On the other hand, Patent Document 3 discloses a technique in which the detection reference value of the carbon dioxide concentration detection sensor can be calibrated according to the carbon dioxide concentration of the introduced outside air in the outside air introduction state with respect to the vehicle interior. .
JP 2006-220623 A JP 2006-38721 A JP 2004-148989 A

  In Patent Document 3, even if the carbon dioxide concentration sensor changes with time, the reference value is also changed accordingly. Therefore, it is not necessary to generate infrared rays having different wavelengths, and it is complicated as in Patent Document 1 and Patent Document 2. It is not necessary to adopt a simple configuration. However, in Patent Document 3, carbon dioxide is used as a refrigerant in the refrigeration cycle, and leakage of the carbon dioxide refrigerant is detected. Therefore, it is preferable that the installation position of the carbon dioxide concentration sensor is provided in the air path of the air conditioner as described in the main embodiment of Patent Document 1. However, in this way, it is extremely difficult to perform control such as detecting the carbon dioxide concentration in the passenger compartment and performing an operation such as ventilation.

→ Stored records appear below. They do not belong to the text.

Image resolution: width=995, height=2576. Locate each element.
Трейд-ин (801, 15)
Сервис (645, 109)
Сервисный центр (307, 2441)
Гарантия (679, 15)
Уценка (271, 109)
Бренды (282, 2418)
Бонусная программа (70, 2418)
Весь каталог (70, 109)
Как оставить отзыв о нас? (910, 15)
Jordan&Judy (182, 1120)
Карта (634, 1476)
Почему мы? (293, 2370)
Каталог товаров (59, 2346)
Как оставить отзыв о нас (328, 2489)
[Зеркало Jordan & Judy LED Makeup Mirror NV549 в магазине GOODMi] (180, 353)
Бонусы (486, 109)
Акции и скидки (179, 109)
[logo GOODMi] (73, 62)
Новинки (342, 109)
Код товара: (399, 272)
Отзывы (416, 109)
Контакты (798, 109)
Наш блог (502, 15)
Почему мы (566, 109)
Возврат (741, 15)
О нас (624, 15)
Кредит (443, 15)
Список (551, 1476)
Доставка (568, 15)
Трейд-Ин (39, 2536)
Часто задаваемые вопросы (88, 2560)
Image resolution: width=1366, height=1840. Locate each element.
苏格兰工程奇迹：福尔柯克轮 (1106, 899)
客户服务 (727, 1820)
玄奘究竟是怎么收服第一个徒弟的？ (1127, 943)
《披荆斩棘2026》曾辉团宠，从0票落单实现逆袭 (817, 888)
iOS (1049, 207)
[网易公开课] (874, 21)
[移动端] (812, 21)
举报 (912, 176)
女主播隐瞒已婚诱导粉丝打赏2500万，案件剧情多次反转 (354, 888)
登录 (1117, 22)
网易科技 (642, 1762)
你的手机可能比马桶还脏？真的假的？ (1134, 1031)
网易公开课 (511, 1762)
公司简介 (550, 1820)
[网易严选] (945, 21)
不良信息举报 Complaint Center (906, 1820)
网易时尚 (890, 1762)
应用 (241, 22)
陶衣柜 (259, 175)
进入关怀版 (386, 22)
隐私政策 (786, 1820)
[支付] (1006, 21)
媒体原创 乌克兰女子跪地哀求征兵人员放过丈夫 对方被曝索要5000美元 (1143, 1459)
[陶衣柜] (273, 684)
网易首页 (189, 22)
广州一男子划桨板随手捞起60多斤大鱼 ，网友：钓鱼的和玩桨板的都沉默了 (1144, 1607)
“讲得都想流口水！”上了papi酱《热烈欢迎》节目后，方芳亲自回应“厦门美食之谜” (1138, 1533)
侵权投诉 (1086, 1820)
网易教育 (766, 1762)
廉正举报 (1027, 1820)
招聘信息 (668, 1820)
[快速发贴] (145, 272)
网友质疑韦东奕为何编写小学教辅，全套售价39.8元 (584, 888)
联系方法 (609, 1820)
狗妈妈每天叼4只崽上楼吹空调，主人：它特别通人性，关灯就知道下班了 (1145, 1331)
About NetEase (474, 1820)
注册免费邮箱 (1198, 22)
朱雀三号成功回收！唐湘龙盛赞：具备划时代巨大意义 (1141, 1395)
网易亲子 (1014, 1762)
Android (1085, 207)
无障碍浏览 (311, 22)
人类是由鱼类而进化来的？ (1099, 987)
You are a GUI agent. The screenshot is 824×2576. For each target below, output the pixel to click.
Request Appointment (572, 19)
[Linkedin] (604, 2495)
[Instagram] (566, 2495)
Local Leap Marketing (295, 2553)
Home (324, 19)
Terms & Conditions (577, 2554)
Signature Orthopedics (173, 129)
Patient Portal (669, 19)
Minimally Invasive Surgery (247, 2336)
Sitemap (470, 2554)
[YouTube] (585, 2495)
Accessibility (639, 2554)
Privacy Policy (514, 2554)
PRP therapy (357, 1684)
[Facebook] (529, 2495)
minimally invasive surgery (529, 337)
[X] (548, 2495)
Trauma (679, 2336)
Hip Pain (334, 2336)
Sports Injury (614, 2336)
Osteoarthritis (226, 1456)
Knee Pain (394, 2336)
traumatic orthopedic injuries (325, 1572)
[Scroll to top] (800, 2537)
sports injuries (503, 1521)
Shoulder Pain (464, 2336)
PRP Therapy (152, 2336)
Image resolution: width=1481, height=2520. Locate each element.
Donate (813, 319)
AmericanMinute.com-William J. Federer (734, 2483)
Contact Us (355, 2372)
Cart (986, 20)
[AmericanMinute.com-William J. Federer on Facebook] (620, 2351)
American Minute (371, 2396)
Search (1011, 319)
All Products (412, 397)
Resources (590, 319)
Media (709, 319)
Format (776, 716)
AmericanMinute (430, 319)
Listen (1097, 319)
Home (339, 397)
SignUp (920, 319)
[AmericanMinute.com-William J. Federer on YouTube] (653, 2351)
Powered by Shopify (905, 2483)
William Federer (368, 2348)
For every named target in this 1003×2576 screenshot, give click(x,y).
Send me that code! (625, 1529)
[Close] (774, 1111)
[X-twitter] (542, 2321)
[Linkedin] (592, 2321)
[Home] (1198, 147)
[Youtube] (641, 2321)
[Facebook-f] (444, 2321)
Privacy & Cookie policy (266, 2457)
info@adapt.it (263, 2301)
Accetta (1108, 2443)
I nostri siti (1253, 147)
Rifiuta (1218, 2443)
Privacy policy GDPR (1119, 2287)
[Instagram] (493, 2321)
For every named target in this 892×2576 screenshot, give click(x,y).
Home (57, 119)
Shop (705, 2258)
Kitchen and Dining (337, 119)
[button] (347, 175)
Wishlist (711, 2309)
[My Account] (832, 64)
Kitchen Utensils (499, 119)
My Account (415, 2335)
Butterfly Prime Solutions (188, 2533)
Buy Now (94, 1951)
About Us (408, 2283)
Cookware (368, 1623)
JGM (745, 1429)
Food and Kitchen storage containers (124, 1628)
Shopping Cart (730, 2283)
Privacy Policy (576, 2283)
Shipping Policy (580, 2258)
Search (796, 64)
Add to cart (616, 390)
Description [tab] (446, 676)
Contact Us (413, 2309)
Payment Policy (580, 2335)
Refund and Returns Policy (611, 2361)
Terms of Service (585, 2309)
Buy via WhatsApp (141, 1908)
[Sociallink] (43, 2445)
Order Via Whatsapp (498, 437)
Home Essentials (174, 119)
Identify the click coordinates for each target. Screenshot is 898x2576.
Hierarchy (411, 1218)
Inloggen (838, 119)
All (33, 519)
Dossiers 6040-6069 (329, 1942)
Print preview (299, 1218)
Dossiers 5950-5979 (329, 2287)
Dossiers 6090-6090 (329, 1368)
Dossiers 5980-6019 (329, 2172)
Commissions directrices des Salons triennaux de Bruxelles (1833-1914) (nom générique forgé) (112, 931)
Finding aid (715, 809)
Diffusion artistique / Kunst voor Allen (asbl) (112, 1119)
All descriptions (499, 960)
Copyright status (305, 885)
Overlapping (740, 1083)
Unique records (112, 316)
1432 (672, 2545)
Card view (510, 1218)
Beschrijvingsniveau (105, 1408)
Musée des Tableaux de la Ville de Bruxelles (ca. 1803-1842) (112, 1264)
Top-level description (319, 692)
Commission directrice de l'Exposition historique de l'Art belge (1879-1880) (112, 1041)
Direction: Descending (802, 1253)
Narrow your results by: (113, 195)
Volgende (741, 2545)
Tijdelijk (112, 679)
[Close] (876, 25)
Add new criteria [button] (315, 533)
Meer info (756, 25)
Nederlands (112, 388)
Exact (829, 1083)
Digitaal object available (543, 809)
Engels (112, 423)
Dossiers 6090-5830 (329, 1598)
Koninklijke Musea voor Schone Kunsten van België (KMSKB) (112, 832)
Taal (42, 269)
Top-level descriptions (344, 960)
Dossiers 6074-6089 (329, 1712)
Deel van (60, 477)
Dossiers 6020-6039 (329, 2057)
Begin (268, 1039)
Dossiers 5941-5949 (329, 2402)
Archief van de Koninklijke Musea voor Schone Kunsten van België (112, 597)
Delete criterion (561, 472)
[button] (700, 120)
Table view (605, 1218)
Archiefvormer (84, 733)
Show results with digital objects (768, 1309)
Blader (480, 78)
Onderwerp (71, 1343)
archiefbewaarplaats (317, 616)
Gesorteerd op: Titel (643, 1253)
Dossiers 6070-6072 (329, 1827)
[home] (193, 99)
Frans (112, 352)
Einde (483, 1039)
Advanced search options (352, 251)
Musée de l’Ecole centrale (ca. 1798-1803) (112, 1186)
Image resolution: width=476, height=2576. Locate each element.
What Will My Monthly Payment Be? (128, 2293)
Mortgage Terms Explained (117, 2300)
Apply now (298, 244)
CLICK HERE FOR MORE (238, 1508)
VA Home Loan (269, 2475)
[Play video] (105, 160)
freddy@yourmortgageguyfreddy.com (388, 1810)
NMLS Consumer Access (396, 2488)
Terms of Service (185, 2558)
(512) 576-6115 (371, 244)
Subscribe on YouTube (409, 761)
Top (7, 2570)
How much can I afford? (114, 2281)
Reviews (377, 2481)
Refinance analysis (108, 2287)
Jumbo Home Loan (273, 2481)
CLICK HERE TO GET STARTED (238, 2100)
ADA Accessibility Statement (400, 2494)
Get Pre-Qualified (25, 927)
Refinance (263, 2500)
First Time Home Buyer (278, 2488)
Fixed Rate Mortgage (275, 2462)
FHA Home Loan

  The present invention has been made paying attention to such problems existing in the prior art. The purpose is to detect the carbon dioxide concentration in the room and perform an operation such as ventilation, so that the change over time of the carbon dioxide concentration detection sensor can be canceled by detecting only one infrared wavelength. It is an object of the present invention to provide a carbon dioxide concentration detection device that is simple and can reduce the number of parts.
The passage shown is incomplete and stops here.